8.2 Disputes; Mandatory Arbitration. Any action arising out of or relating to this
Agreement will be subject to mandatory arbitration. Any dispute will be administered by the American Arbitration
Association (“AAA”) under its Commercial Arbitration Rules and the Supplementary Procedures for Consumer Related
Disputes. The arbitration will be held in the United States county where you live or work, Eugene, Oregon (OR),
or any other location we agree to. The AAA rules will govern payment of all arbitration fees. Either you or
DropSend may assert claims, if they qualify, in small claims court in Eugene, Oregon (OR) or any United States
county where you live or work. Either party may bring a lawsuit solely for injunctive relief to stop
unauthorized use or abuse of the Services, or intellectual property infringement (for example, trademark, trade
secret, copyright, or patent rights) without first engaging in arbitration or the informal dispute-resolution
process described above. If the agreement to arbitrate is found not to apply to you or your claim, you agree to
the exclusive jurisdiction of the state and federal courts in Eugene, Oregon to resolve your claim. You may only
resolve disputes with us on an individual basis, and may not bring a claim as a plaintiff or a class member in a
class, consolidated, or representative action. Class arbitrations, class actions, private attorney general
actions, and consolidation with other arbitrations aren’t allowed.
8.3 Interpretation; Severability; Waiver; Remedies. Headings are for convenience
only and shall not be used to construe the terms of this Agreement. If any term of this Agreement is found
invalid or unenforceable by any court of competent jurisdiction, that term will be severed from this Agreement.
No failure or delay by DropSend in exercising any right hereunder will waive any further exercise of that right.
DropSend’s rights and remedies hereunder are cumulative and not exclusive.
8.4 Successors; Assignment; No Third Party Beneficiaries. This Agreement is binding
upon and shall inure to the benefit of both parties and their respective successors, heirs, executors,
administrators, personal representatives, and permitted assigns.

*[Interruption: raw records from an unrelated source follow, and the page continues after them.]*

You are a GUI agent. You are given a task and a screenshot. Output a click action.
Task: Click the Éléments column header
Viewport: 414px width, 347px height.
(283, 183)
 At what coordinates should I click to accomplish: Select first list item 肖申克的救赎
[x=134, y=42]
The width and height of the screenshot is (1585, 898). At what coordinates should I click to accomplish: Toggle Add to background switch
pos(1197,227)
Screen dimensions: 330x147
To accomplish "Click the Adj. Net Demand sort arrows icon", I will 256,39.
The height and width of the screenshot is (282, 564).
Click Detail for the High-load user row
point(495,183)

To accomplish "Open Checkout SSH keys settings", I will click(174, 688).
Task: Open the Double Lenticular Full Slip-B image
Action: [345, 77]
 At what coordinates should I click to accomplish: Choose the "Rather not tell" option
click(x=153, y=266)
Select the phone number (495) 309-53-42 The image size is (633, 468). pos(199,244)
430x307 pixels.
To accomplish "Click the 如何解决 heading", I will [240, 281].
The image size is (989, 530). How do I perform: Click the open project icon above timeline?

You may not assign this Agreement without
DropSend’s prior written consent. No third party shall have any rights hereunder. You acknowledge that DropSend
can transfer this Agreement to a third party at any time without notice.
8.5
Notices. You consent to receive all communications including notices, agreements, disclosures, or other
information from DropSend electronically. DropSend may provide all such communications by e-mail or by posting
them on the Services. You may send notices of a legal nature to DropSend at the following address:
SJA Enterprises, Inc.
2896 Crescent Avenue, Suite 201
Eugene, OR 97408
Nothing herein shall limit DropSend’s right to object to subpoenas, claims, or other demands.
8.6 Modification. This Agreement may not be modified except by a revised Agreement
posted by DropSend on its website or a written amendment signed by an authorized representative of DropSend. A
revised version of this Agreement will be effective as of the date it is posted on the website.
8.7 Third-Party Beneficiaries. Nothing in this Agreement shall give, directly or
indirectly, any third party any enforceable benefit or any right of action against DropSend and such third
parties shall not be entitled to enforce any term of this Agreement against DropSend.